Is €400 the right ballpark in difference in price between the 'old' and the condensing boilers? My plumber, who says he quoted on the basis of the old type is telling me €800 is the difference...


----------



## DavyJones (29 Jan 2009)

€400 is in the ballpark, €800 is miles from anything that even looks like a ballpark. You have a chancer on your hands.


----------



## DGOBS (29 Jan 2009)

What you need to do is, ask your installer for the make/model of suggested boiler(s) and then ring the merchants to get your 'independant' price, this will give you a benchmark, and you should expect your installers boiler price to be below your quote as he/she will get a trade discount on it!


----------



## DavyJones (29 Jan 2009)

DGOBS said:


> What you need to do is, ask your installer for the make/model of suggested boiler(s) and then ring the merchants to get your 'independant' price, this will give you a benchmark, and you should expect your installers boiler price to be below your quote as he/she will get a trade discount on it!

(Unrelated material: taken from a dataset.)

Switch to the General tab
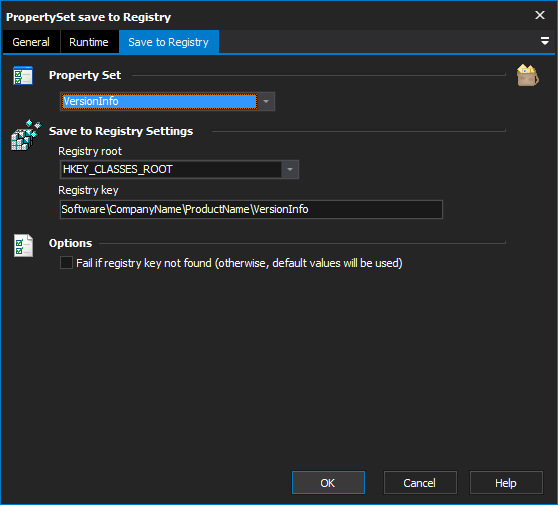Screen dimensions: 558x505 coord(31,42)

Good idea to ring for price.

 However not many business's pass on their trade prices to customers, and nearly all traders will add a % upmark for sourcing and supplying materials.


----------



## DGOBS (29 Jan 2009)

haha..too right Davy, but its what I term a leverage!


----------



## heyyou (30 Jan 2009)

Thanks - I suspected as much!


----------



## james007 (30 Jan 2009)

most important thing in dealing with anything gas related is to dot the i's and cap the t'sbecause if anything happens and you need to claim on your house insurance they will want a certificate of competency from who ever installed it


----------



## theresa1 (20 Aug 2009)

A rep just checked my old non condenser boiler and said it really should have been wired with four wires instead of three? No live wire -he said? What's that all about?


----------



## DGOBS (20 Aug 2009)

It means your installer only supplied an earth. Neutra. And switched live to the 
boiler a d did not supply a permanent live feed. 
The switched live tells the boiler to fire up on demand for heat 
from your clock/stats/mv but the permanent live allows the boiler
to perform other functions such a pump/fan overrun when required
to prevent overheating

not all boilers require this. But as a rule the vast majority do


----------



## theresa1 (20 Aug 2009)

Thanks DGOBS - the rep said it was probably ok till now because the heat settings had not been up to full. I hope to change boiler soon but should I get a permanent live feed in immediately for the old boiler.


----------



## DGOBS (21 Aug 2009)

Yes, when you get it serviced ask your serviceman can he do it for you
(some can be difficult if the power is not at the boiler to take)


----------



## theresa1 (9 Nov 2009)

Still on my non condenser boiler and getting different view's on not having a permanent live feed. I'm told frost protection wont work as boiler will not fire up - probably can do without this but is the heat exchanger at risk? I'm told once settings are not up full on boiler i'll be ok as temperarture wont go too high. May have to wait a year or two to change boiler -money worries and now I'm worried over this permanent live feed even though it's been year's like that.


----------



## galwaytt (9 Nov 2009)

...I now have the same problem:  I've just been told that the wiring and logic rail have been incorrectly wired.  Issues arising from this are:
1. No frost protection
2. No anti-cycling protection (which boiler uses to promote longevity/efficiency)
3. Over time, when the boiler cuts out, with water at max temp, because you're cutting the (only) live feed, the pumps won't 'run-on', and the pressure in the system local to the heat exchanger, may prompt it to leak/fail, prematurely.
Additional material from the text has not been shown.